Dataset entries
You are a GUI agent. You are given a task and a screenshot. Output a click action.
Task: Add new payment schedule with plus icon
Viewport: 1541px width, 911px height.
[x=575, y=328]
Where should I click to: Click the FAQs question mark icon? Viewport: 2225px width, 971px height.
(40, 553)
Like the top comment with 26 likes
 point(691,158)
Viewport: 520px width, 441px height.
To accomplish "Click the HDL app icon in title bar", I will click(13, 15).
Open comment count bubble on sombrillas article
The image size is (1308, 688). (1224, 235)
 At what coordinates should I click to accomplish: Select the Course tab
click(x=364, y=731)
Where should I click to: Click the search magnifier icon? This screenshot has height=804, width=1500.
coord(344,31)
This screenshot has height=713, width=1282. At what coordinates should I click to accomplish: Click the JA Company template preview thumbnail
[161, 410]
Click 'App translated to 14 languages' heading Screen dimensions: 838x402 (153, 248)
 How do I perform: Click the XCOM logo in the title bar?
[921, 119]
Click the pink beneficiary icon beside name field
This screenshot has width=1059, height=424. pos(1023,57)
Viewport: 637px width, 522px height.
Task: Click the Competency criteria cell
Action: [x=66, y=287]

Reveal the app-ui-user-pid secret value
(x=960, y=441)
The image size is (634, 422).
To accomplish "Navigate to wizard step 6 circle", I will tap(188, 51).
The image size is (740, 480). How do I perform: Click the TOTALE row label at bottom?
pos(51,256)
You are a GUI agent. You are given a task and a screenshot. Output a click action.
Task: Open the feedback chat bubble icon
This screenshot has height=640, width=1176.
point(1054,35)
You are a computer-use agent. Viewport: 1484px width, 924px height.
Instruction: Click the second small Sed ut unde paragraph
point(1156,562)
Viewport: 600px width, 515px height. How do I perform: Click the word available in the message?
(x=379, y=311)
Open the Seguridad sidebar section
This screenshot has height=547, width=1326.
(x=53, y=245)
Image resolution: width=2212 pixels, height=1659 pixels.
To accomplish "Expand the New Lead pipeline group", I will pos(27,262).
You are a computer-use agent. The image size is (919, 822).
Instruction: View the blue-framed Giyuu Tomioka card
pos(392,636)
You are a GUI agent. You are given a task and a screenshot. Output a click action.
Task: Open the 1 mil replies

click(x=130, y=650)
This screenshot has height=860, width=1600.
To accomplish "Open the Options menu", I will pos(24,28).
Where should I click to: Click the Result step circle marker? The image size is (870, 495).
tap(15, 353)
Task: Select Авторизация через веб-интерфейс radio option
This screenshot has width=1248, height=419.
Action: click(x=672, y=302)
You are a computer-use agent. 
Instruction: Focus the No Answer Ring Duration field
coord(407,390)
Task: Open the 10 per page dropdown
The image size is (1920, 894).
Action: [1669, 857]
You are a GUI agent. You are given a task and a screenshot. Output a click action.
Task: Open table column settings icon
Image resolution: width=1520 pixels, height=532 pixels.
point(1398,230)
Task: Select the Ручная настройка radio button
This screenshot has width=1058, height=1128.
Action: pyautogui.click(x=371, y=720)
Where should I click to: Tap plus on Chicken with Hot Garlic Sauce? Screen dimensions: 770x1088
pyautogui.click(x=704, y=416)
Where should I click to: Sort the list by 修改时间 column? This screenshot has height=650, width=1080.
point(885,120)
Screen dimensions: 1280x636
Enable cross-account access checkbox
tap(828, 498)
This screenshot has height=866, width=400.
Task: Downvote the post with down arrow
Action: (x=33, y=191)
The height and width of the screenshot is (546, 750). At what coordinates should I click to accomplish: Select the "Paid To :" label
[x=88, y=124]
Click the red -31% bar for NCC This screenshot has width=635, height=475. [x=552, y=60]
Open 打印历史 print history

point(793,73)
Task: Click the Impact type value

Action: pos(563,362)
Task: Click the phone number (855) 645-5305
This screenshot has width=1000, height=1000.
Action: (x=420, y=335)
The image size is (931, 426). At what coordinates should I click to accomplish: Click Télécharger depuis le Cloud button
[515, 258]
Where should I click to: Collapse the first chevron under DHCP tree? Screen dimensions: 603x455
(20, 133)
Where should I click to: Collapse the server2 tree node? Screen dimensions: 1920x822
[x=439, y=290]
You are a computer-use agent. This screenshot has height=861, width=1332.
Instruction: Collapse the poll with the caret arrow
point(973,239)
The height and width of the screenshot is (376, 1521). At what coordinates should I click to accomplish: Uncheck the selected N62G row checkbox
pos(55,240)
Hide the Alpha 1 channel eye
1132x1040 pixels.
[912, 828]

**Task to complete:**
Your answer must consist of every line above, reproduced exactly.

**Exercise answer:**
You are a GUI agent. You are given a task and a screenshot. Output a click action.
Task: Add new payment schedule with plus icon
Viewport: 1541px width, 911px height.
[x=575, y=328]
Where should I click to: Click the FAQs question mark icon? Viewport: 2225px width, 971px height.
(40, 553)
Like the top comment with 26 likes
 point(691,158)
Viewport: 520px width, 441px height.
To accomplish "Click the HDL app icon in title bar", I will click(13, 15).
Open comment count bubble on sombrillas article
The image size is (1308, 688). (1224, 235)
 At what coordinates should I click to accomplish: Select the Course tab
click(x=364, y=731)
Where should I click to: Click the search magnifier icon? This screenshot has height=804, width=1500.
coord(344,31)
This screenshot has height=713, width=1282. At what coordinates should I click to accomplish: Click the JA Company template preview thumbnail
[161, 410]
Click 'App translated to 14 languages' heading Screen dimensions: 838x402 (153, 248)
 How do I perform: Click the XCOM logo in the title bar?
[921, 119]
Click the pink beneficiary icon beside name field
This screenshot has width=1059, height=424. pos(1023,57)
Viewport: 637px width, 522px height.
Task: Click the Competency criteria cell
Action: [x=66, y=287]

Reveal the app-ui-user-pid secret value
(x=960, y=441)
The image size is (634, 422).
To accomplish "Navigate to wizard step 6 circle", I will tap(188, 51).
The image size is (740, 480). How do I perform: Click the TOTALE row label at bottom?
pos(51,256)
You are a GUI agent. You are given a task and a screenshot. Output a click action.
Task: Open the feedback chat bubble icon
This screenshot has height=640, width=1176.
point(1054,35)
You are a computer-use agent. Viewport: 1484px width, 924px height.
Instruction: Click the second small Sed ut unde paragraph
point(1156,562)
Viewport: 600px width, 515px height. How do I perform: Click the word available in the message?
(x=379, y=311)
Open the Seguridad sidebar section
This screenshot has height=547, width=1326.
(x=53, y=245)
Image resolution: width=2212 pixels, height=1659 pixels.
To accomplish "Expand the New Lead pipeline group", I will pos(27,262).
You are a computer-use agent. The image size is (919, 822).
Instruction: View the blue-framed Giyuu Tomioka card
pos(392,636)
You are a GUI agent. You are given a task and a screenshot. Output a click action.
Task: Open the 1 mil replies

click(x=130, y=650)
This screenshot has height=860, width=1600.
To accomplish "Open the Options menu", I will pos(24,28).
Where should I click to: Click the Result step circle marker? The image size is (870, 495).
tap(15, 353)
Task: Select Авторизация через веб-интерфейс radio option
This screenshot has width=1248, height=419.
Action: click(x=672, y=302)
You are a computer-use agent. 
Instruction: Focus the No Answer Ring Duration field
coord(407,390)
Task: Open the 10 per page dropdown
The image size is (1920, 894).
Action: [1669, 857]
You are a GUI agent. You are given a task and a screenshot. Output a click action.
Task: Open table column settings icon
Image resolution: width=1520 pixels, height=532 pixels.
point(1398,230)
Task: Select the Ручная настройка radio button
This screenshot has width=1058, height=1128.
Action: pyautogui.click(x=371, y=720)
Where should I click to: Tap plus on Chicken with Hot Garlic Sauce? Screen dimensions: 770x1088
pyautogui.click(x=704, y=416)
Where should I click to: Sort the list by 修改时间 column? This screenshot has height=650, width=1080.
point(885,120)
Screen dimensions: 1280x636
Enable cross-account access checkbox
tap(828, 498)
This screenshot has height=866, width=400.
Task: Downvote the post with down arrow
Action: (x=33, y=191)
The height and width of the screenshot is (546, 750). At what coordinates should I click to accomplish: Select the "Paid To :" label
[x=88, y=124]
Click the red -31% bar for NCC This screenshot has width=635, height=475. [x=552, y=60]
Open 打印历史 print history

point(793,73)
Task: Click the Impact type value

Action: pos(563,362)
Task: Click the phone number (855) 645-5305
This screenshot has width=1000, height=1000.
Action: (x=420, y=335)
The image size is (931, 426). At what coordinates should I click to accomplish: Click Télécharger depuis le Cloud button
[515, 258]
Where should I click to: Collapse the first chevron under DHCP tree? Screen dimensions: 603x455
(20, 133)
Where should I click to: Collapse the server2 tree node? Screen dimensions: 1920x822
[x=439, y=290]
You are a computer-use agent. This screenshot has height=861, width=1332.
Instruction: Collapse the poll with the caret arrow
point(973,239)
The height and width of the screenshot is (376, 1521). At what coordinates should I click to accomplish: Uncheck the selected N62G row checkbox
pos(55,240)
Hide the Alpha 1 channel eye
1132x1040 pixels.
[912, 828]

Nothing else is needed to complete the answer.